Document extract —
************

Atlanta Braves – No. 58
- Pitcher
- Born: June 8, 2001 (age 25) Santa Clara, Cuba
- Bats: RightThrows: Right

MLB debut
- June 30, 2023, for the Los Angeles Angels

MLB statistics (through 2026 season)
- Win–loss record: 6–4
- Earned run average: 5.58
- Strikeouts: 56
- Stats at Baseball Reference

Teams
- Los Angeles Angels (2023–2025); Atlanta Braves (2026–present);

= Víctor Mederos =

Cuban baseball player (born 2001)

Víctor Mederos (born June 8, 2001) is a Cuban professional baseball pitcher for the Atlanta Braves of Major League Baseball (MLB). He has previously played in MLB for the Los Angeles Angels. He made his MLB debut in 2023.

==Early life==
Mederos was born in Santa Clara, Cuba. In 2008, his family obtained travel visas allowing them to travel to Costa Rica, and then they traveled to Mexico and then to the United States. The family were allowed entry into the United States through the wet feet, dry feet policy. They settled in Miami.

************

Data provided —
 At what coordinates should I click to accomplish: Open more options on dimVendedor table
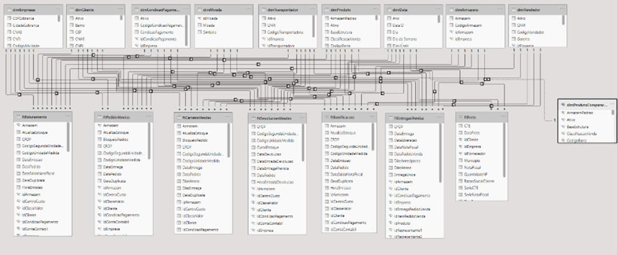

************

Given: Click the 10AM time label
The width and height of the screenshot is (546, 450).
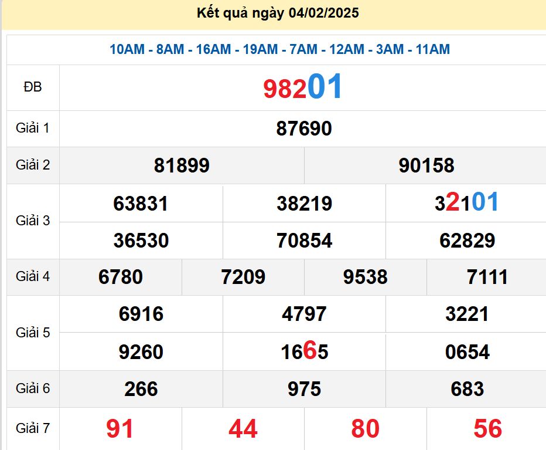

************

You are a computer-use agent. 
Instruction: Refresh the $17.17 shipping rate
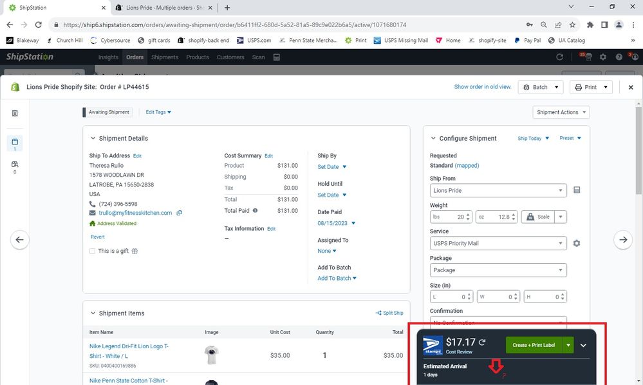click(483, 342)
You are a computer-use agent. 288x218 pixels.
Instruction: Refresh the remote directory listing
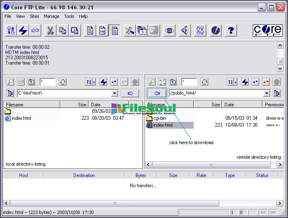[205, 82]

************

Tasks and exercises —
[1] Answer these from the Mederos biography:
(a) For which team did Mederos make his MLB debut, and on what date?
(b) What earned run average does it give for him?
(c) In which city did his family settle?
[2] Print the part of the Mederos biography that begins at the words "Cuban baseball player" and stops after "debut in 2023.".
[3] Name every country that the Mederos biography mentions.

Replies —
[1]
(a) The Los Angeles Angels, on June 30, 2023.
(b) 5.58.
(c) Miami.

[2]
Cuban baseball player (born 2001)

Víctor Mederos (born June 8, 2001) is a Cuban professional baseball pitcher for the Atlanta Braves of Major League Baseball (MLB). He has previously played in MLB for the Los Angeles Angels. He made his MLB debut in 2023.

[3] Cuba, Costa Rica, Mexico, United States